I finished her book feeling that, yes, western leaders were often blind to Putin. And like him, they treated eastern Europeans as second-tier nations that needn’t be consulted. But in appeasing Russia from 2008 to 2022 westerners were also pursuing their interests. I suspect they’ll do it again.

Not having read Les Aveuglés, I cannot say if the concluding paragraph in the review was taken from Kauffmann or if it was the contribution of the review author. But its inclusion in this featured review in the FT tells us clearly that the viciously anti-Russian newspaper is appealing to the cynicism of its readership in finding a tolerable spin on what they will see as the unfavorable denouement to the war in Ukraine.

Since the west won’t bring down Putin, it will have to live with an imperialist Russia. It learnt from 1945 to 1990 that it can, even as it knows that eastern Europe cannot. When British soldier Fitzroy Maclean was fretting in 1942 about postwar Yugoslavia going communist, Winston Churchill asked him, “Do you intend to make your home in Yugoslavia after the war?” No, Maclean responded. “Neither do I,” said Churchill. Substitute Ukraine for Yugoslavia, and traces of that western attitude linger: no longer blind, just selfish.

So much for the 400,000 Ukrainian soldiers and officers who will have died for nothing thanks to the West prolonging the war with escalation after escalation of military supplies.

For those who are unfamiliar with Sylvie Kauffmann, she has a substantial biography in Wikipedia. What is most relevant for our purposes is her longstanding position at the top of the editorial committee at Le Monde, the newspaper of French intellectuals that like all once Left-leaning publications is now borderline Neocon in its views on global politics.
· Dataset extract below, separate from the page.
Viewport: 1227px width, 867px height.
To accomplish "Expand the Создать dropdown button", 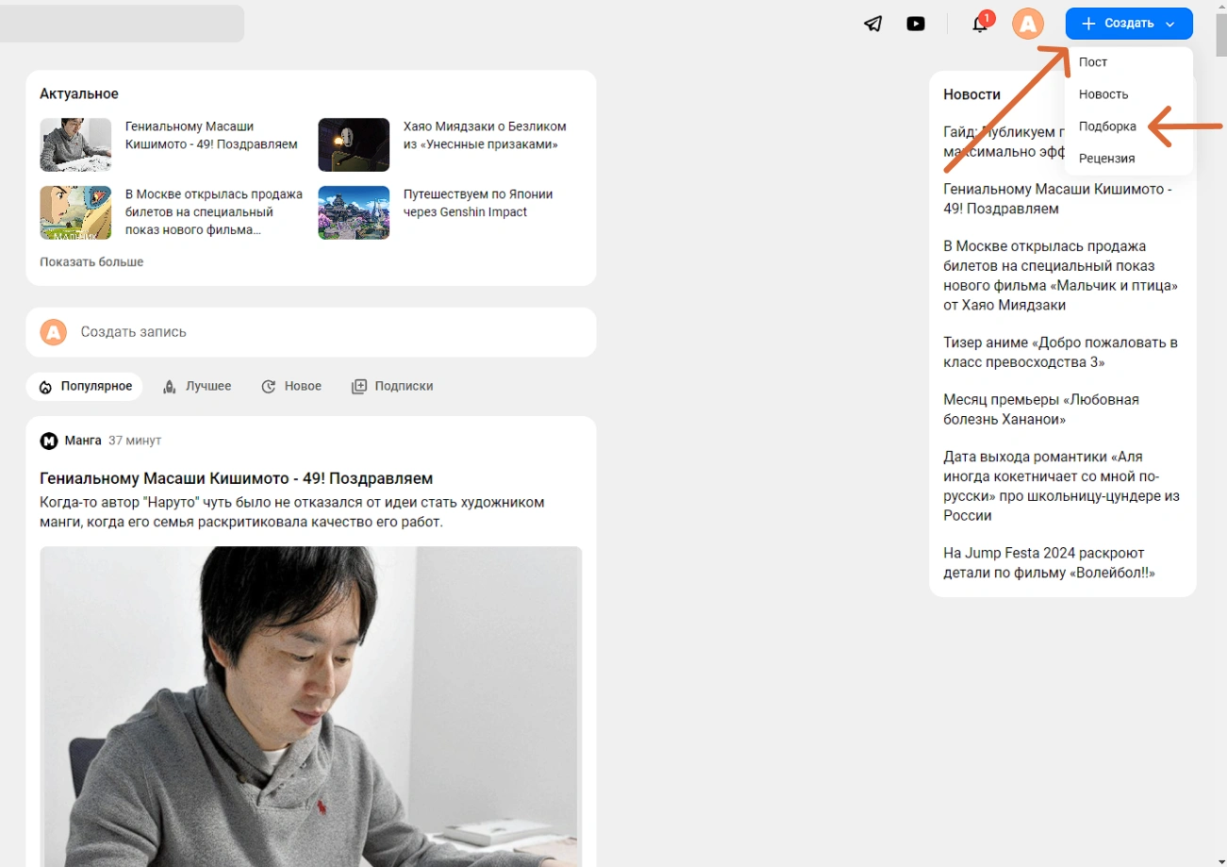I will pos(1128,24).
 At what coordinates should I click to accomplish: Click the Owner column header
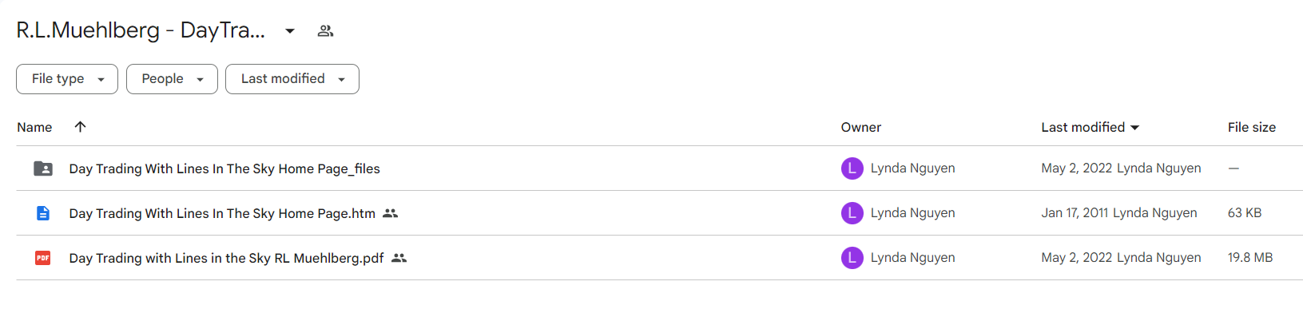pos(861,128)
She was once published frequently in The International Herald Tribune, later renamed The International New York Times  (now simply The New York Times) by the acquirer of that Paris-based paper. She also appears from time to time in the FT with op-ed articles.

I have followed Kauffmann over the years with a certain contempt for what I saw as her complacency or garden variety intellectual laziness. See my essay “Push-Back to Sylvie Kauffmann’s op-ed page essay ‘How Europe can help Kiev’ in The International New York Times,” p.91 ff in Does Russia Have a Future? (2015).  However, if the latest FT review is correct, this time she may have done proper due diligence.